__Gestellte Aufgabe 1__:
Liste alle Gründe auf, aus denen laut dem Text über „Coming of Rage“ vor allem junge Menschen auf die Straße gegangen sind.
__Gestellte Aufgabe 2__:
Beantworte anhand des Textes über „Coming of Rage“ diese Fragen:
(a) Wie heißt der Reporter?
(b) Was wollen diejenigen verändern, die für ihre Überzeugungen demonstrieren?
__Gestellte Aufgabe 3__:
Schreibe den Text über „Coming of Rage“ im Anschluss an seinen letzten Satz weiter.

__Textausschnitt__:
-*-

Coming of Rage: Dem Protest auf der Spur
Reporter Sammy Khamis ist für „Coming of Rage“ in Regionen unterwegs, die in den vergangenen Jahren einiges an Krawall und Protest durchgemacht haben – wo vor allem junge Menschen auf die Straße gegangen sind für Meinungsfreiheit und Bürgerrechte oder einfach aus persönlicher Verzweiflung. Manche demonstrieren für ihre Überzeugungen und kämpfen dafür, das politische und gesellschaftliche System ihrer Heimat zu verändern. Andere fliehen vor dem Elend um sie herum, planen Utopien oder enden an der Spritze.

-*-

__Bereitgestelltes Material__:

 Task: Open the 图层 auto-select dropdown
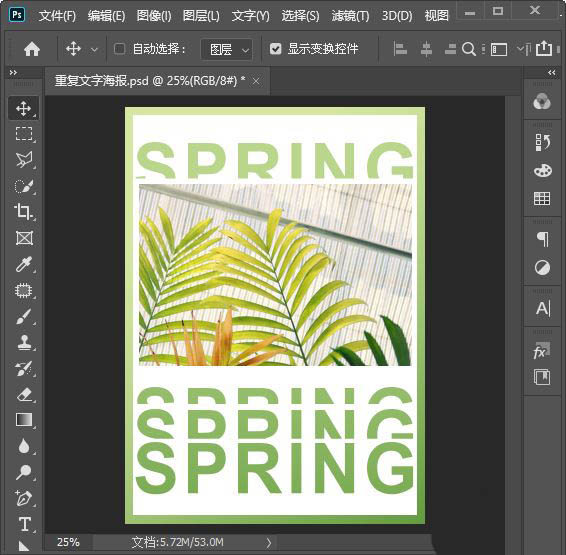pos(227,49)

-*-

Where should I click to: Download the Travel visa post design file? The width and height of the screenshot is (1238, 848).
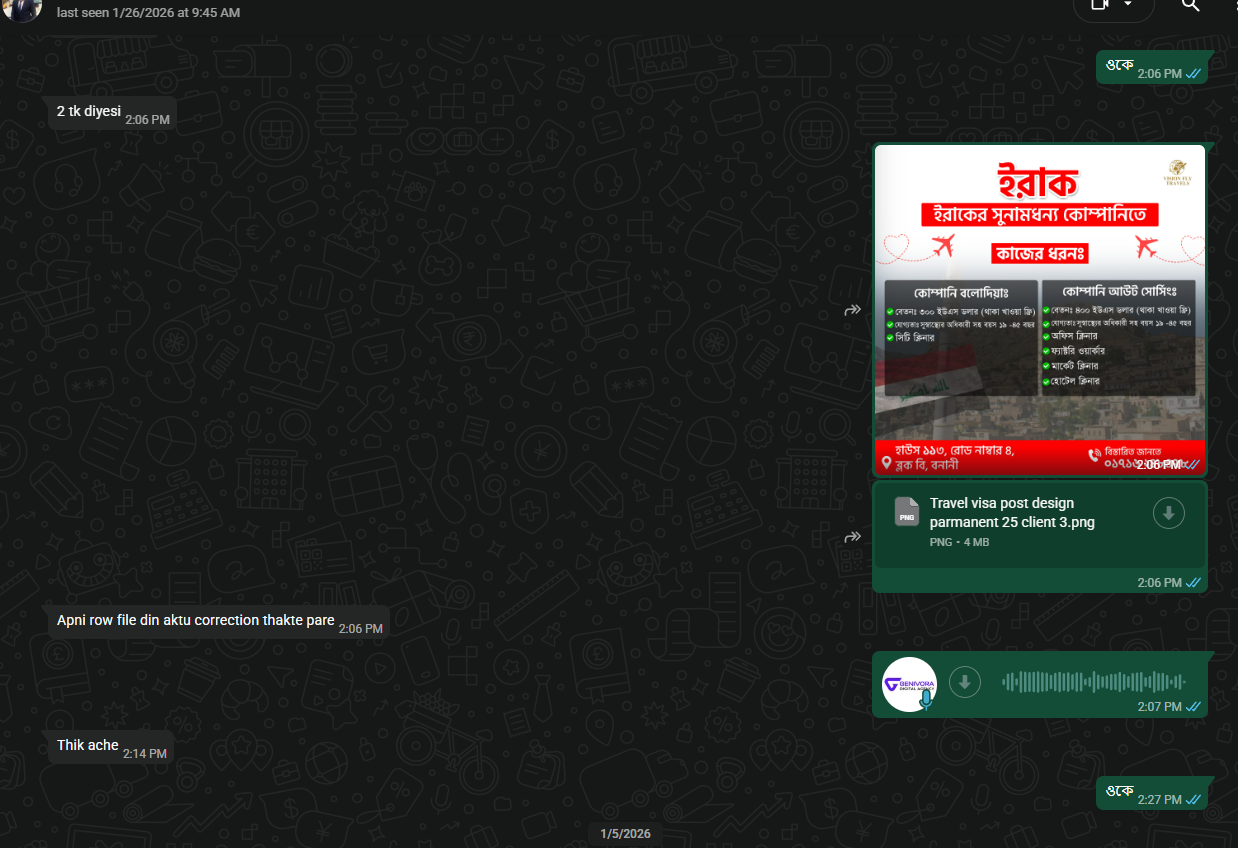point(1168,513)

-*-

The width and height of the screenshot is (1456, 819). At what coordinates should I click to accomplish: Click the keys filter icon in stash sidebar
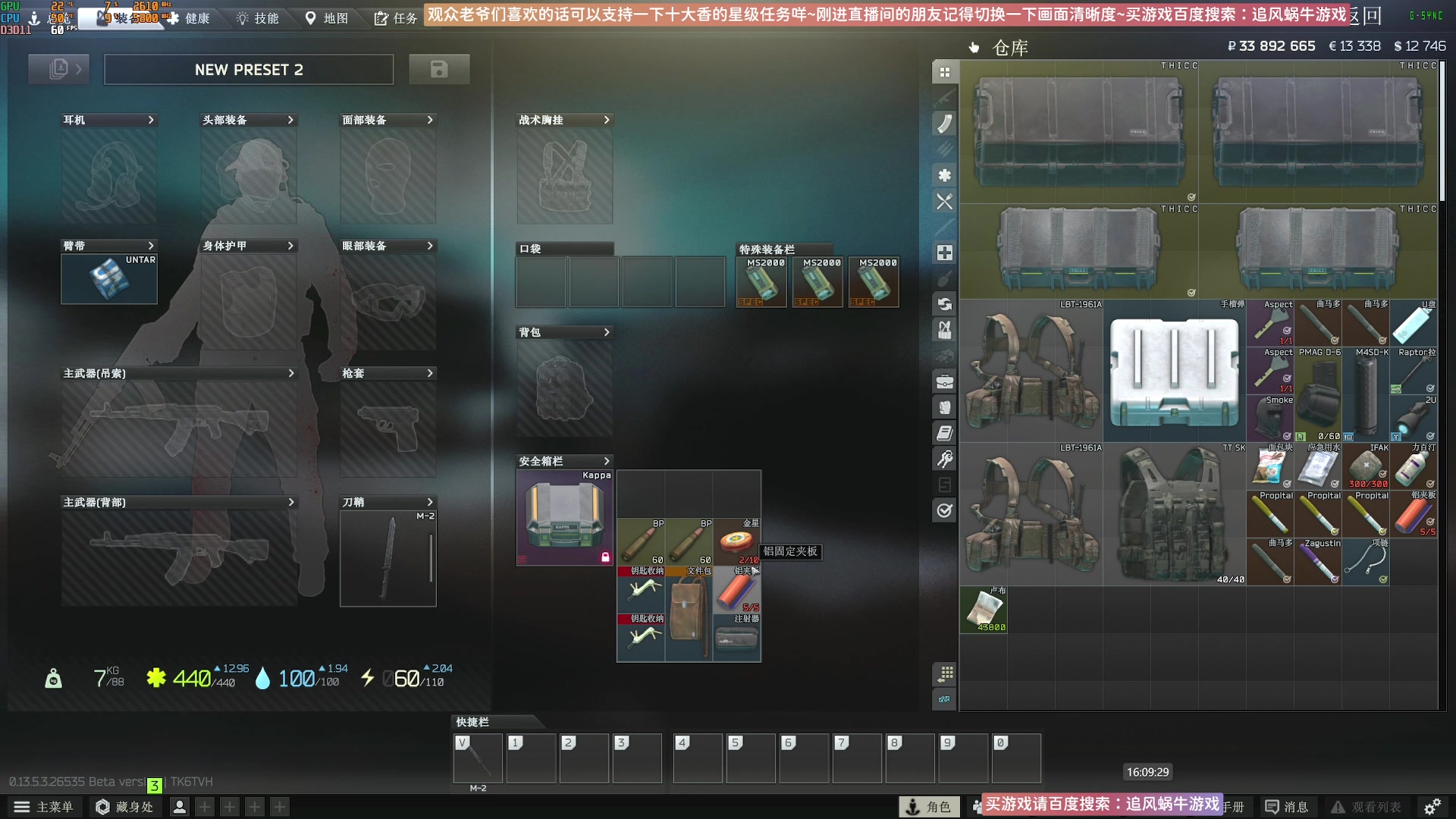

-*-

__Verfasste Antwort 1__:
- für Meinungsfreiheit
- für Bürgerrechte
- aus persönlicher Verzweiflung

__Verfasste Antwort 2__:
(a) Sammy Khamis
(b) Sie wollen das politische und gesellschaftliche System ihrer Heimat verändern.

__Verfasste Antwort 3__:
Passend zur aktuellen Berichterstattung rund um Griechenlands Schulden (#Grexit) schaut „Coming of Rage“ jetzt auf die Leute, bei denen die abstrakten Zahlen ganz real im Alltag ankommen: Knapp 60 Prozent der jungen Griechen sind arbeitslos; Sammy Khamis hat in Athen junge Menschen getroffen, die ihren Job verloren haben und die Euro-Krise an jeder Ecke zu spüren bekommen. Er war bei den Autonomen im Viertel Exarchia und unterwegs mit solchen, die schwer abhängig von Heroin und Sisa sind. Und er bekam Antworten wie: „Der einzige Weg ist Widerstand.“
Ab heute gibt es auf stry.tv und auf Sueddeutsche.de jede Woche eine neue Folge aus Griechenland, wo unser Team vergangenen Sommer unterwegs war: „Die Krise sieht man in Athen an jeder Straßenecke: geschlossene Geschäfte mit zerbrochenen Schaufenstern, Obdachlose und Drogenabhängige. Das macht es es schwierig, die positiven Seiten der Stadt zu zeigen, nämlich Aufbruchsstimmung und Solidarität. Wir haben versucht, das beides zu zeigen, denn der Zusammenhalt ist trotz allem nämlich einfach richtig groß“, sagt Reporter Sammy Khamis.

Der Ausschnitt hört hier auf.